Il fatto è che da una parte Vasco sembra esserci sempre stato, del resto nei suoi confronti si è generato un vero e proprio culto, paragonabile a quelli religiosi, pur essendo chiaramente un culto pagano, dionisiaco, il Vasco che ci viene in mente ha lo sguardo furbo, gli occhi cerulei che ammiccano da un grande schermo sul palco, appunto, le mani pronte a fare il segno romboidale di una figa, magari un reggiseno infilato nella tasca dei jeans, uno dei tanti che durante Rewind le fan delle prime file sono solite lanciare sul palco, quello è il momento liberatorio in cui si balla sulle spalle dei ragazzi, in topless, un vero culto religioso con tutti i crismi, i concerti come Sante Messe, lui officiante, certo, ma anche Dio e gli dei, è noto, non hanno età, dall’altra sembra una presenza molto più giovane di quanto l’anagrafe non attesti.

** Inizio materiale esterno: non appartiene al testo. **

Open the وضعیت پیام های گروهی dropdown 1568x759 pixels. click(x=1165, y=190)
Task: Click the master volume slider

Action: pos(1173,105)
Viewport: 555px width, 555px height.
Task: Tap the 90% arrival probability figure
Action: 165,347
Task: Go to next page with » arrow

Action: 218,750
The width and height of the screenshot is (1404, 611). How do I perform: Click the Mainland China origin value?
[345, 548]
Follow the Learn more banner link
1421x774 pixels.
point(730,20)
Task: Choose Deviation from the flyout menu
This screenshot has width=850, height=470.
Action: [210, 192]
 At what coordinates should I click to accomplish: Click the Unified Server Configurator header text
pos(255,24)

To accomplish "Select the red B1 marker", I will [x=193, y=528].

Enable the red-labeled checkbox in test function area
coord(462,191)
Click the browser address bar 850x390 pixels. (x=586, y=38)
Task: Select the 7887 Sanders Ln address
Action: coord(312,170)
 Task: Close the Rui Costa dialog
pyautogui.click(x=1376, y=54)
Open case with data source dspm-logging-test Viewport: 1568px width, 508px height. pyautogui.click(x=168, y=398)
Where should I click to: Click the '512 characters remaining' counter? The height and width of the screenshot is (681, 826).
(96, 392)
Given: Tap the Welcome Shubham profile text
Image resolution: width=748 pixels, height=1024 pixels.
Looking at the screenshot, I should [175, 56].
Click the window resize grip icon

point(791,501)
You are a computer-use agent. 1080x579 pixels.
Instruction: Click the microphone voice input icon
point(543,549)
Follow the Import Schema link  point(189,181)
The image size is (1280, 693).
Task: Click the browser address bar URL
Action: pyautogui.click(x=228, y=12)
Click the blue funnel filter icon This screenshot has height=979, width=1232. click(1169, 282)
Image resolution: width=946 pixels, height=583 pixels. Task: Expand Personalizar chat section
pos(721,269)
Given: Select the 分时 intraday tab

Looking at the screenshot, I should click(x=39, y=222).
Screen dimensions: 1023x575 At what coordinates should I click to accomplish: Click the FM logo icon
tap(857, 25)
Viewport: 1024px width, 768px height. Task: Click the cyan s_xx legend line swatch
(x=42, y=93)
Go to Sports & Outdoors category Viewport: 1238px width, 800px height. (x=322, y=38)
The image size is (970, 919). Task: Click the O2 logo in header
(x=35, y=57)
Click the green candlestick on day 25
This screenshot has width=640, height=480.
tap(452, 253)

Sarà il rock, sarà quella capacità unica di intercettare le nuove generazioni, tutte le nuove generazioni, da quando nei primi anni Ottanta è entrato sfondando la porta del mainstream, la scena del microfono infilato in tasca e poi rovinato a terra sul palco dell’Ariston il momento dell’epifania, sicuramente, sarà quell’aver inventato una lingua capace di rendere semplici sensazioni che a grandi linee abbiamo vissuto e viviamo tutti, solo che per noi diventano groppi in gola e mal di stomaco, penso alla malinconia, alla rabbia, al sentirsi fuori posto, lui le trasforma in canzoni.
Le canzoni. Ecco, dai, vediamo le canzoni. Suonano troppo contemporanee per essere state scritte da uno che fa oggi settant’anni. Troppo in grado di identificare anche i dettagli invisibili a occhio nudo della contemporaneità. Pensiamo a Mi si escludeva, per dire, quel raccontare la polarizzazione cui ci stiamo tristemente adeguando un po’ tutti, il tenere gli altri, i diversi, dentro un recinto, metaforico o fisico, a debita distanza. Ah, no, Mi si escludeva è del 1996, Vasco era già il Vasco che riempiva da tempo gli stadi, esempio sbagliato.
Siamo soli, dai, questa è perfetta. L’incapacità di comunicazione, l’affievolirsi, non si parla mica solo di sentimenti, di riconoscersi in un senso comune di appartenenza, l’allontanarsi, al tempo stesso mesto e radicale, di quel sentirsi comunque parte di un noi, antagonista, ribelle, volendo anche deragliato, intonato come inno durante il tour immortalato nel Live Va bene va bene così. Cazzo, Siamo soli è del 2001, Vasco stava per compiere cinquant’anni, come lo Springsteen di Tunnel of love spostava l’accento ulteriormente sull’intimismo, senza mai cadere ovviamente nel melenso, e Siamo solo noi addirittura di venti anni prima, 1981, io frequentavo le scuole medie, John Belushi stava per abbandonare questo mondo, l’Italia era ancora una nazionale di calcio su cui nessuno avrebbe scommesso una lira, gli euro sarebbero arrivati molto dopo.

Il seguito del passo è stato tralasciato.